* **GIVEN PROBLEM**
Copy out each of the entries below word for word, with nothing changed.

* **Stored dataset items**

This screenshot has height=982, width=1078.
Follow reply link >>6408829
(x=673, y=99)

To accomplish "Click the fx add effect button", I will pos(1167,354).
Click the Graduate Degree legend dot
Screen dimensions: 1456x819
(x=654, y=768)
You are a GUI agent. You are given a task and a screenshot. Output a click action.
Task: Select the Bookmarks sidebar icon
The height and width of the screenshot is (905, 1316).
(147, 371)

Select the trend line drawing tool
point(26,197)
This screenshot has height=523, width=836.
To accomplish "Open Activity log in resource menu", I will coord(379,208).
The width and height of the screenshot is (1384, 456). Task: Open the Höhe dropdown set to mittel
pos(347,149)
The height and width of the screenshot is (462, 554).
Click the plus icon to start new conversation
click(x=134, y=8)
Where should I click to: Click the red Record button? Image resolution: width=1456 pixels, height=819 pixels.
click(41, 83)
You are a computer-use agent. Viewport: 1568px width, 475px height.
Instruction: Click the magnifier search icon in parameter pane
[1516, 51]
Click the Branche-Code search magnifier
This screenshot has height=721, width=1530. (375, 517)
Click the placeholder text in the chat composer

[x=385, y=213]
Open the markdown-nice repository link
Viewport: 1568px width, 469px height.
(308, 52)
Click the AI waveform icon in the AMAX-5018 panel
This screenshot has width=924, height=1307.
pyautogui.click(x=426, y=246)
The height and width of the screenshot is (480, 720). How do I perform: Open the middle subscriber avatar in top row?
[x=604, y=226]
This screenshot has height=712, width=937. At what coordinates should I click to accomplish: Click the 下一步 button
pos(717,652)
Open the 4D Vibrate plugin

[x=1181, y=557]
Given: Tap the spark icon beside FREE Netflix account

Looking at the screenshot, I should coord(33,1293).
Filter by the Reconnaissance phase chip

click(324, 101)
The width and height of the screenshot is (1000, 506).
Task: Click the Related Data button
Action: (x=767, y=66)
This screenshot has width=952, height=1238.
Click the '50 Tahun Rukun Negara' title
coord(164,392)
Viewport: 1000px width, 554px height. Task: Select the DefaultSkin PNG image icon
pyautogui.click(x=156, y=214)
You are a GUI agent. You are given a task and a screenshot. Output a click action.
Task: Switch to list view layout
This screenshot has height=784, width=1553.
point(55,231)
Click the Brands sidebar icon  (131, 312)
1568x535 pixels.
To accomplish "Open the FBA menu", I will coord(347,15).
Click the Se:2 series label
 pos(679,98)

* **WRITTEN REPLY**
This screenshot has height=982, width=1078.
Follow reply link >>6408829
(x=673, y=99)

To accomplish "Click the fx add effect button", I will pos(1167,354).
Click the Graduate Degree legend dot
Screen dimensions: 1456x819
(x=654, y=768)
You are a GUI agent. You are given a task and a screenshot. Output a click action.
Task: Select the Bookmarks sidebar icon
The height and width of the screenshot is (905, 1316).
(147, 371)

Select the trend line drawing tool
point(26,197)
This screenshot has height=523, width=836.
To accomplish "Open Activity log in resource menu", I will coord(379,208).
The width and height of the screenshot is (1384, 456). Task: Open the Höhe dropdown set to mittel
pos(347,149)
The height and width of the screenshot is (462, 554).
Click the plus icon to start new conversation
click(x=134, y=8)
Where should I click to: Click the red Record button? Image resolution: width=1456 pixels, height=819 pixels.
click(41, 83)
You are a computer-use agent. Viewport: 1568px width, 475px height.
Instruction: Click the magnifier search icon in parameter pane
[1516, 51]
Click the Branche-Code search magnifier
This screenshot has height=721, width=1530. (375, 517)
Click the placeholder text in the chat composer

[x=385, y=213]
Open the markdown-nice repository link
Viewport: 1568px width, 469px height.
(308, 52)
Click the AI waveform icon in the AMAX-5018 panel
This screenshot has width=924, height=1307.
pyautogui.click(x=426, y=246)
The height and width of the screenshot is (480, 720). How do I perform: Open the middle subscriber avatar in top row?
[x=604, y=226]
This screenshot has height=712, width=937. At what coordinates should I click to accomplish: Click the 下一步 button
pos(717,652)
Open the 4D Vibrate plugin

[x=1181, y=557]
Given: Tap the spark icon beside FREE Netflix account

Looking at the screenshot, I should coord(33,1293).
Filter by the Reconnaissance phase chip

click(324, 101)
The width and height of the screenshot is (1000, 506).
Task: Click the Related Data button
Action: (x=767, y=66)
This screenshot has width=952, height=1238.
Click the '50 Tahun Rukun Negara' title
coord(164,392)
Viewport: 1000px width, 554px height. Task: Select the DefaultSkin PNG image icon
pyautogui.click(x=156, y=214)
You are a GUI agent. You are given a task and a screenshot. Output a click action.
Task: Switch to list view layout
This screenshot has height=784, width=1553.
point(55,231)
Click the Brands sidebar icon  (131, 312)
1568x535 pixels.
To accomplish "Open the FBA menu", I will coord(347,15).
Click the Se:2 series label
 pos(679,98)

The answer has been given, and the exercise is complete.